* _TASK_:
Render every line of the rows below as a Markdown table with two columns, Number and Line. Number the lines in order and leave out any blank lines.

* _PROVIDED INFORMATION_:
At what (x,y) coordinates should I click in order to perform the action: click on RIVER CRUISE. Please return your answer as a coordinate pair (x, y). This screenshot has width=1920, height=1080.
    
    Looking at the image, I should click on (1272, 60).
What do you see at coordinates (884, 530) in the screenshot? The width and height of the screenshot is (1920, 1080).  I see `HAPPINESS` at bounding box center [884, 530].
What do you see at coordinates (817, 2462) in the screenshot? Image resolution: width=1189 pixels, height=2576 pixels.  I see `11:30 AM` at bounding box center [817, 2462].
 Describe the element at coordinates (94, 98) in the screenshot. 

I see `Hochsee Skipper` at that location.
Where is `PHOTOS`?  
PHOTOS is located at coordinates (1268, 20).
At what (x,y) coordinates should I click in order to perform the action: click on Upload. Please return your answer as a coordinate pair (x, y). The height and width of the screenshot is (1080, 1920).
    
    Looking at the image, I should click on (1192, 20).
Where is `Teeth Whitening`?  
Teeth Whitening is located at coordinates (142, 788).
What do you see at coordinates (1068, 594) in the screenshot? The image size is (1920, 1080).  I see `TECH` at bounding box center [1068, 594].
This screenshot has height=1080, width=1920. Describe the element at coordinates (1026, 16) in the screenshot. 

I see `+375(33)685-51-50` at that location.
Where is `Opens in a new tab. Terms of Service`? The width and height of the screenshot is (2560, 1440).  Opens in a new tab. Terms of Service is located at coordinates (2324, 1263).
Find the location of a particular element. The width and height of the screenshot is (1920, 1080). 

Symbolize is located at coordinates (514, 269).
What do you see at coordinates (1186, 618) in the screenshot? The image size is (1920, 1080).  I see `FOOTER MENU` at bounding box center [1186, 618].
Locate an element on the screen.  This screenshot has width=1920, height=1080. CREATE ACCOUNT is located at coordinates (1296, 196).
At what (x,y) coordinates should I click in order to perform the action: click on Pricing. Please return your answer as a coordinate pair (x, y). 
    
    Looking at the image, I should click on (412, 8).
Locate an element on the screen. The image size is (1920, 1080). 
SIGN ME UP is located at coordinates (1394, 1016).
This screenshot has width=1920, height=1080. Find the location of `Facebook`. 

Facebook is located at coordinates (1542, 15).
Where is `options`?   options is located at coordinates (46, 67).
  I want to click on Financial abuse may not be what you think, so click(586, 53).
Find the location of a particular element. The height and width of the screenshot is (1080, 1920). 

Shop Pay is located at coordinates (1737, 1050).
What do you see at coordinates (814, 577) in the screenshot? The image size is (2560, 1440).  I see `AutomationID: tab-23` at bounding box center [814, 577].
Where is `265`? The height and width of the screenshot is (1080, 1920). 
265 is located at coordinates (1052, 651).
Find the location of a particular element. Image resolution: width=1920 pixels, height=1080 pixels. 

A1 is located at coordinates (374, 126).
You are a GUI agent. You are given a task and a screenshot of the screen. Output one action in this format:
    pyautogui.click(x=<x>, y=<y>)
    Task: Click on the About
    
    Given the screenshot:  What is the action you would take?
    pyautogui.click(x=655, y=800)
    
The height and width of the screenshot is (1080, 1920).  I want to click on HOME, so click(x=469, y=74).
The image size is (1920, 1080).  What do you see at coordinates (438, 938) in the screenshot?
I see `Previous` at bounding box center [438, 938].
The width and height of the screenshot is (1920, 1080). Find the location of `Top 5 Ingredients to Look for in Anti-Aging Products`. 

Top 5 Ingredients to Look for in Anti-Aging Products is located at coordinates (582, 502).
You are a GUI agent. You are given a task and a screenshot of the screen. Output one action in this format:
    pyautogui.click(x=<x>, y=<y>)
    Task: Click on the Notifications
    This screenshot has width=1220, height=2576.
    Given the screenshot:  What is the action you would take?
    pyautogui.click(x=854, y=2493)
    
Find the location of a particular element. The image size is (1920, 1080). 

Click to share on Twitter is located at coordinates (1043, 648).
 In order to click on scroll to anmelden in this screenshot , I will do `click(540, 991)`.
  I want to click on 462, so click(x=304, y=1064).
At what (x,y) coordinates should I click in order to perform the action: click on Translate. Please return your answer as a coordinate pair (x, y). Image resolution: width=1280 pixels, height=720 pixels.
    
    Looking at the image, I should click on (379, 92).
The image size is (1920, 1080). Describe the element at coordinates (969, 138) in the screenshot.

* _RESULT BELOW_:
| Number | Line |
|---|---|
| 1 | At what (x,y) coordinates should I click in order to perform the action: click on RIVER CRUISE. Please return your answer as a coordinate pair (x, y). This screenshot has width=1920, height=1080. |
| 2 |     Looking at the image, I should click on (1272, 60). |
| 3 | What do you see at coordinates (884, 530) in the screenshot? The width and height of the screenshot is (1920, 1080).  I see `HAPPINESS` at bounding box center [884, 530]. |
| 4 | What do you see at coordinates (817, 2462) in the screenshot? Image resolution: width=1189 pixels, height=2576 pixels.  I see `11:30 AM` at bounding box center [817, 2462]. |
| 5 |  Describe the element at coordinates (94, 98) in the screenshot.  |
| 6 | I see `Hochsee Skipper` at that location. |
| 7 | Where is `PHOTOS`?   |
| 8 | PHOTOS is located at coordinates (1268, 20). |
| 9 | At what (x,y) coordinates should I click in order to perform the action: click on Upload. Please return your answer as a coordinate pair (x, y). The height and width of the screenshot is (1080, 1920). |
| 10 |     Looking at the image, I should click on (1192, 20). |
| 11 | Where is `Teeth Whitening`?   |
| 12 | Teeth Whitening is located at coordinates (142, 788). |
| 13 | What do you see at coordinates (1068, 594) in the screenshot? The image size is (1920, 1080).  I see `TECH` at bounding box center [1068, 594]. |
| 14 | This screenshot has height=1080, width=1920. Describe the element at coordinates (1026, 16) in the screenshot.  |
| 15 | I see `+375(33)685-51-50` at that location. |
| 16 | Where is `Opens in a new tab. Terms of Service`? The width and height of the screenshot is (2560, 1440).  Opens in a new tab. Terms of Service is located at coordinates (2324, 1263). |
| 17 | Find the location of a particular element. The width and height of the screenshot is (1920, 1080).  |
| 18 | Symbolize is located at coordinates (514, 269). |
| 19 | What do you see at coordinates (1186, 618) in the screenshot? The image size is (1920, 1080).  I see `FOOTER MENU` at bounding box center [1186, 618]. |
| 20 | Locate an element on the screen.  This screenshot has width=1920, height=1080. CREATE ACCOUNT is located at coordinates (1296, 196). |
| 21 | At what (x,y) coordinates should I click in order to perform the action: click on Pricing. Please return your answer as a coordinate pair (x, y).  |
| 22 |     Looking at the image, I should click on (412, 8). |
| 23 | Locate an element on the screen. The image size is (1920, 1080).  |
| 24 | SIGN ME UP is located at coordinates (1394, 1016). |
| 25 | This screenshot has width=1920, height=1080. Find the location of `Facebook`.  |
| 26 | Facebook is located at coordinates (1542, 15). |
| 27 | Where is `options`?   options is located at coordinates (46, 67). |
| 28 |   I want to click on Financial abuse may not be what you think, so click(586, 53). |
| 29 | Find the location of a particular element. The height and width of the screenshot is (1080, 1920).  |
| 30 | Shop Pay is located at coordinates (1737, 1050). |
| 31 | What do you see at coordinates (814, 577) in the screenshot? The image size is (2560, 1440).  I see `AutomationID: tab-23` at bounding box center [814, 577]. |
| 32 | Where is `265`? The height and width of the screenshot is (1080, 1920).  |
| 33 | 265 is located at coordinates (1052, 651). |
| 34 | Find the location of a particular element. Image resolution: width=1920 pixels, height=1080 pixels.  |
| 35 | A1 is located at coordinates (374, 126). |
| 36 | You are a GUI agent. You are given a task and a screenshot of the screen. Output one action in this format: |
| 37 |     pyautogui.click(x=<x>, y=<y>) |
| 38 |     Task: Click on the About |
| 39 |     Given the screenshot:  What is the action you would take? |
| 40 |     pyautogui.click(x=655, y=800) |
| 41 | The height and width of the screenshot is (1080, 1920).  I want to click on HOME, so click(x=469, y=74). |
| 42 | The image size is (1920, 1080).  What do you see at coordinates (438, 938) in the screenshot? |
| 43 | I see `Previous` at bounding box center [438, 938]. |
| 44 | The width and height of the screenshot is (1920, 1080). Find the location of `Top 5 Ingredients to Look for in Anti-Aging Products`.  |
| 45 | Top 5 Ingredients to Look for in Anti-Aging Products is located at coordinates (582, 502). |
| 46 | You are a GUI agent. You are given a task and a screenshot of the screen. Output one action in this format: |
| 47 |     pyautogui.click(x=<x>, y=<y>) |
| 48 |     Task: Click on the Notifications |
| 49 |     This screenshot has width=1220, height=2576. |
| 50 |     Given the screenshot:  What is the action you would take? |
| 51 |     pyautogui.click(x=854, y=2493) |
| 52 | Find the location of a particular element. The image size is (1920, 1080).  |
| 53 | Click to share on Twitter is located at coordinates (1043, 648). |
| 54 |  In order to click on scroll to anmelden in this screenshot , I will do `click(540, 991)`. |
| 55 |   I want to click on 462, so click(x=304, y=1064). |
| 56 | At what (x,y) coordinates should I click in order to perform the action: click on Translate. Please return your answer as a coordinate pair (x, y). Image resolution: width=1280 pixels, height=720 pixels. |
| 57 |     Looking at the image, I should click on (379, 92). |
| 58 | The image size is (1920, 1080). Describe the element at coordinates (969, 138) in the screenshot. |